PROBLEM REQUIREMENTS: Go through the entries below and print, exactly, the lines starting at the one with "Hakuohjeita ja -ehdot (107, 156)" and ending at the one with "Logot (67, 236)", keeping both ends and no others.
BEGIN SUPPLIED RECORDS
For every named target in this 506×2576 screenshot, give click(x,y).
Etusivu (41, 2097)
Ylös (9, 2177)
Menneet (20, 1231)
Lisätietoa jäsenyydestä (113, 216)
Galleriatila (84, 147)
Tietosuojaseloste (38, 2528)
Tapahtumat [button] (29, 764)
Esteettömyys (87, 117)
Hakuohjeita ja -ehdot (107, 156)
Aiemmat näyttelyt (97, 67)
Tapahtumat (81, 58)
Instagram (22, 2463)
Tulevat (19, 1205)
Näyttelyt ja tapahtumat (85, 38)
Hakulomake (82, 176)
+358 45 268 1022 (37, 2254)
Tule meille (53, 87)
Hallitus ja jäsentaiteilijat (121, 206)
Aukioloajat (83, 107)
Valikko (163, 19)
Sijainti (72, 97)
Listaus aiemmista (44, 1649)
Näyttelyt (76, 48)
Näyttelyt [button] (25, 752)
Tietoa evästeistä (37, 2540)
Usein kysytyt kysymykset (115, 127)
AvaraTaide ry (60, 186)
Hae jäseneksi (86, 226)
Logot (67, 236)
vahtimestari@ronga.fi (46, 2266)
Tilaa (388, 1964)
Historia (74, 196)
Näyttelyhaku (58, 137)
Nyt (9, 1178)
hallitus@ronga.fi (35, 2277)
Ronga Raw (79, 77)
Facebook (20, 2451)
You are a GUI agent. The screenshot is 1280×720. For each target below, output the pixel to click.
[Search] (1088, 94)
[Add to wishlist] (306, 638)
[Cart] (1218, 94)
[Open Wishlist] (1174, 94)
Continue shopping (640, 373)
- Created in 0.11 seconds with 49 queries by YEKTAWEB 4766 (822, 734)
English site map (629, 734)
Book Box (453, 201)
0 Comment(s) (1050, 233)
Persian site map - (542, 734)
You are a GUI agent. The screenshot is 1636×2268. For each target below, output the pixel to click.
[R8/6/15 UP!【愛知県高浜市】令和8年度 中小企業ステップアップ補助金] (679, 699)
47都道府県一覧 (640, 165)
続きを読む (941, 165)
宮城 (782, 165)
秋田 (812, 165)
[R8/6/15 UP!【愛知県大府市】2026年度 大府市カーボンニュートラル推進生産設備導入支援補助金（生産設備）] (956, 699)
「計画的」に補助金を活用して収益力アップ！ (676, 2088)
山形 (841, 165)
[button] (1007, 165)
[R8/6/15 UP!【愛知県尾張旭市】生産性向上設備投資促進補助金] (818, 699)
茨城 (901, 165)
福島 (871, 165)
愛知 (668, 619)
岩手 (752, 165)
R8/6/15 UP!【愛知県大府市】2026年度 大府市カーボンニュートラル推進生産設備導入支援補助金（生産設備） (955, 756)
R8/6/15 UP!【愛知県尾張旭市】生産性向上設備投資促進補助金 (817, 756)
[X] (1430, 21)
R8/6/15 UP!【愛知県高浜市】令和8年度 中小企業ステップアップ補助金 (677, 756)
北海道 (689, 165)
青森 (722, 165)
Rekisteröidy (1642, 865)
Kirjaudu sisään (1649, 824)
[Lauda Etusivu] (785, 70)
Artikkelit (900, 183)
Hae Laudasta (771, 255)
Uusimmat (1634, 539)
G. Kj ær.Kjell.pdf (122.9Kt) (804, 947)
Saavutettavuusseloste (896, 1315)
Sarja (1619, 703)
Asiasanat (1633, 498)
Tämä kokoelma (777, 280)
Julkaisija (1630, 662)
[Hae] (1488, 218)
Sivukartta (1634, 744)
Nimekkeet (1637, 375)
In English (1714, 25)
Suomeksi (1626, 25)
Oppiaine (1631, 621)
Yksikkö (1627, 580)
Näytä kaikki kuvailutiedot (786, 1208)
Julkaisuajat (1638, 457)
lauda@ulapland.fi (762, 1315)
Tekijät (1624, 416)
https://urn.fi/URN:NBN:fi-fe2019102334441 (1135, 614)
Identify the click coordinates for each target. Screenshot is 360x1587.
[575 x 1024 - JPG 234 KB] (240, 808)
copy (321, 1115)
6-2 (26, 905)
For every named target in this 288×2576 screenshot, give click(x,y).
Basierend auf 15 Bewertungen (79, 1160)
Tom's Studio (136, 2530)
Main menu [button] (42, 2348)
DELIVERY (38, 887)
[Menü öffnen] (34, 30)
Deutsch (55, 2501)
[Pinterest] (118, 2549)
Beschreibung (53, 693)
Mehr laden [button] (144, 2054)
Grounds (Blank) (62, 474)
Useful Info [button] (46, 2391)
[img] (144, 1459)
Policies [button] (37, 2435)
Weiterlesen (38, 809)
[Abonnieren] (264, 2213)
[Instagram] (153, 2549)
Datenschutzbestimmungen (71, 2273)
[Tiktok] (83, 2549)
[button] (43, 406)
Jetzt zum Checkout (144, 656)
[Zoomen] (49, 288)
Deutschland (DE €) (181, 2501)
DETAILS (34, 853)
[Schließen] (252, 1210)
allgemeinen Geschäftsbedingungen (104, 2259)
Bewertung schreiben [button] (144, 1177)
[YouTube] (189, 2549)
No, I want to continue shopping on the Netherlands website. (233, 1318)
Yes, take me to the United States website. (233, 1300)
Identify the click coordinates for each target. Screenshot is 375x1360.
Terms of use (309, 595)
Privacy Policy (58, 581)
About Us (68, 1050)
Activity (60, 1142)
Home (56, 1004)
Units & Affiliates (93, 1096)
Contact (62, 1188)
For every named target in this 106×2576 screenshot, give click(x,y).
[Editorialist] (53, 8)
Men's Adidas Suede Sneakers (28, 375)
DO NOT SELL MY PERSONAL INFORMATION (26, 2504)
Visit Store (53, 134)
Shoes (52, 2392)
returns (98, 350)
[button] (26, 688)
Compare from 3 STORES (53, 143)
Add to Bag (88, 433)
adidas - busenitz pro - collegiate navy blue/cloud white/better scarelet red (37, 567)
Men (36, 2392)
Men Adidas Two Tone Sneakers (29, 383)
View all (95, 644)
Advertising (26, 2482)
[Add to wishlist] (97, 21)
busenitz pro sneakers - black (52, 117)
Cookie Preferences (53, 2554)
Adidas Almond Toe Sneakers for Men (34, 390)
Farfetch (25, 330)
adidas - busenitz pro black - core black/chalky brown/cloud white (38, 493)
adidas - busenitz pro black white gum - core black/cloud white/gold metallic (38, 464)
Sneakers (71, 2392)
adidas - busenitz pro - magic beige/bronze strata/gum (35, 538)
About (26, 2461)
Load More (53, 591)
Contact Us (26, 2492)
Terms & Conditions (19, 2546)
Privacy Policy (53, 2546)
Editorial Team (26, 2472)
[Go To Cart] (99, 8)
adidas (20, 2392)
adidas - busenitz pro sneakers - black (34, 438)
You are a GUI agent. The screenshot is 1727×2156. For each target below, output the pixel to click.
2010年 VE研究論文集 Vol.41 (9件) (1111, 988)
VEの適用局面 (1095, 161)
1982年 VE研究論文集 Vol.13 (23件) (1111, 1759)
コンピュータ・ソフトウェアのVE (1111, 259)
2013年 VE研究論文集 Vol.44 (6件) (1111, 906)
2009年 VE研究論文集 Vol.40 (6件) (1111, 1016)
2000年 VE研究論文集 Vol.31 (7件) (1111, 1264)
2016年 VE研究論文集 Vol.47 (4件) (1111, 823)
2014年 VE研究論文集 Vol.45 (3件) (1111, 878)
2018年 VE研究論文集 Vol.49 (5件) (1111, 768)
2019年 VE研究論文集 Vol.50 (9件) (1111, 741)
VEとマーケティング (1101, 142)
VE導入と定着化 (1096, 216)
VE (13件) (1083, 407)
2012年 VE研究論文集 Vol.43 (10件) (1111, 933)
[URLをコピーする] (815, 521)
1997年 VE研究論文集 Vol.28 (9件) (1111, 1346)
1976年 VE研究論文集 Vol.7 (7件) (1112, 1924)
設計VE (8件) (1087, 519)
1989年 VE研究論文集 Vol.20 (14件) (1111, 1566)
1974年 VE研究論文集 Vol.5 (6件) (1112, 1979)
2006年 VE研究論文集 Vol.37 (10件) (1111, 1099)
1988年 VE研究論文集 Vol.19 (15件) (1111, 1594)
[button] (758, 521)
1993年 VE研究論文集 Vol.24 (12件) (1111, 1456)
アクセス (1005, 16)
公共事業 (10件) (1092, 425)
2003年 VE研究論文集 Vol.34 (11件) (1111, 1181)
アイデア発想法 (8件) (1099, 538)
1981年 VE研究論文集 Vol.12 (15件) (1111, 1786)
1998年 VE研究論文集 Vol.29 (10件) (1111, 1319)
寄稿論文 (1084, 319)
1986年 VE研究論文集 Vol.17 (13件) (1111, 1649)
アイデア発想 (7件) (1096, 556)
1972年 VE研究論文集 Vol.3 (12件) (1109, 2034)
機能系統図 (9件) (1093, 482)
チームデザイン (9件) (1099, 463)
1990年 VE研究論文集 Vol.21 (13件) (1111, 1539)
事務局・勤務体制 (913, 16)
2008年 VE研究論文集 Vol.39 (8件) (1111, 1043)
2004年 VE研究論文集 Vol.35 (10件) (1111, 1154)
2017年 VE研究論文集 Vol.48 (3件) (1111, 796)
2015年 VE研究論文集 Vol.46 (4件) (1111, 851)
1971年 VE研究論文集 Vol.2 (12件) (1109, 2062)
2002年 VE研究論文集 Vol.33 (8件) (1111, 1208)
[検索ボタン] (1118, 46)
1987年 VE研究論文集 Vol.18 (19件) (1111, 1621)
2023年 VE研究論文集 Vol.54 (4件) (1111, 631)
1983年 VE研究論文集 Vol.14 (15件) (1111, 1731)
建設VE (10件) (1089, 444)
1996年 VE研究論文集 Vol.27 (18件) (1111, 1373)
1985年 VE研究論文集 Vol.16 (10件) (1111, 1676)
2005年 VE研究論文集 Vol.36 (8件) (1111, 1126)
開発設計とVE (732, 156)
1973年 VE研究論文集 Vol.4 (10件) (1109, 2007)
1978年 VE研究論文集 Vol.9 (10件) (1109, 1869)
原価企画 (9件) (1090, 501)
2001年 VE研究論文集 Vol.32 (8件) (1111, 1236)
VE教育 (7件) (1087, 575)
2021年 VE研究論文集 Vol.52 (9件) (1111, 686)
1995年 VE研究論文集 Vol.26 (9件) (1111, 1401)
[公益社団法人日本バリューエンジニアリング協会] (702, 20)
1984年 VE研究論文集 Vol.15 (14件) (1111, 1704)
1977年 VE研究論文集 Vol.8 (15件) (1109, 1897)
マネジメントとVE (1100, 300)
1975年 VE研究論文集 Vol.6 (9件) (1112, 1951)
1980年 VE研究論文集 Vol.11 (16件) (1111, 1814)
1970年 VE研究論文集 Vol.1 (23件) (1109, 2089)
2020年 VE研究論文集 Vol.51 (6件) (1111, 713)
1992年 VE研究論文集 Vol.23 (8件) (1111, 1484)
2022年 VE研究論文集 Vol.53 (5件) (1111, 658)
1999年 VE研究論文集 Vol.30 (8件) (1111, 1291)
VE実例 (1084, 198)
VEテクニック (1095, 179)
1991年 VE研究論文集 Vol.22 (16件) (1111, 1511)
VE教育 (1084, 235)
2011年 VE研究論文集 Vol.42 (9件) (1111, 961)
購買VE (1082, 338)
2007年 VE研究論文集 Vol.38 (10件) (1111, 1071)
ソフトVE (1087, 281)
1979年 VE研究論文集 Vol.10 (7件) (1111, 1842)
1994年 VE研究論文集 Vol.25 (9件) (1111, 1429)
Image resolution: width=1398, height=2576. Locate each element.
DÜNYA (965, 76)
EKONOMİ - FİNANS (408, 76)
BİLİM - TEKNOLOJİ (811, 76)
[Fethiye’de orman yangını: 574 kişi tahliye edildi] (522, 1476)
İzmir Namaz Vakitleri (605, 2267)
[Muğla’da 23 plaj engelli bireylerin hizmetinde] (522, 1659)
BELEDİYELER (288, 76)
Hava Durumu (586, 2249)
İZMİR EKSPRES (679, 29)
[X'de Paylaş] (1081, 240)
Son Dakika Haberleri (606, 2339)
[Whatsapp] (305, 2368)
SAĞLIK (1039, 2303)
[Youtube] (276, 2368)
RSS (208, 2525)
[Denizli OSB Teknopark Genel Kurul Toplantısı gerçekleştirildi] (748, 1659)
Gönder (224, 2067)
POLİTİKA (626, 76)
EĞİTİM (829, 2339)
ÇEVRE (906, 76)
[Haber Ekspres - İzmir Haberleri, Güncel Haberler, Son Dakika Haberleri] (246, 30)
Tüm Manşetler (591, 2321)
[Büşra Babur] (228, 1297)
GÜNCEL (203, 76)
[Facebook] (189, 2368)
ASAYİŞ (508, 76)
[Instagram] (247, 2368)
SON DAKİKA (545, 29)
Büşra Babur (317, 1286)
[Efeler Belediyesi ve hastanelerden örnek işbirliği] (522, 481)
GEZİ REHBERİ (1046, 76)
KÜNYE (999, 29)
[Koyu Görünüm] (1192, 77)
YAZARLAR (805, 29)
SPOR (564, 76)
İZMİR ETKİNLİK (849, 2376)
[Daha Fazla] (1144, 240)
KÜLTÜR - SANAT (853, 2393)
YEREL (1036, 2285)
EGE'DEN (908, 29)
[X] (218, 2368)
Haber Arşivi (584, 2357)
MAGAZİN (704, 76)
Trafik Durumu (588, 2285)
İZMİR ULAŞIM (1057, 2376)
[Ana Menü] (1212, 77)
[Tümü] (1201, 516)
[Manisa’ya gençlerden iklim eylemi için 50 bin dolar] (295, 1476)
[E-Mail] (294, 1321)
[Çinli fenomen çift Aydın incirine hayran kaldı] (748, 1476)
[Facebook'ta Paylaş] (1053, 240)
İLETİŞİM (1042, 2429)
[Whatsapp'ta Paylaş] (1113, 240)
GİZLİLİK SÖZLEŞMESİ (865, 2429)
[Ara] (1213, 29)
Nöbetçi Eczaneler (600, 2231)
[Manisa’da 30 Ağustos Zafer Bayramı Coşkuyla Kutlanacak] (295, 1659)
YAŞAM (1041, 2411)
END SUPPLIED RECORDS
RESPONSE TO THIS EXERCISE:
Hakuohjeita ja -ehdot (107, 156)
Aiemmat näyttelyt (97, 67)
Tapahtumat (81, 58)
Instagram (22, 2463)
Tulevat (19, 1205)
Näyttelyt ja tapahtumat (85, 38)
Hakulomake (82, 176)
+358 45 268 1022 (37, 2254)
Tule meille (53, 87)
Hallitus ja jäsentaiteilijat (121, 206)
Aukioloajat (83, 107)
Valikko (163, 19)
Sijainti (72, 97)
Listaus aiemmista (44, 1649)
Näyttelyt (76, 48)
Näyttelyt [button] (25, 752)
Tietoa evästeistä (37, 2540)
Usein kysytyt kysymykset (115, 127)
AvaraTaide ry (60, 186)
Hae jäseneksi (86, 226)
Logot (67, 236)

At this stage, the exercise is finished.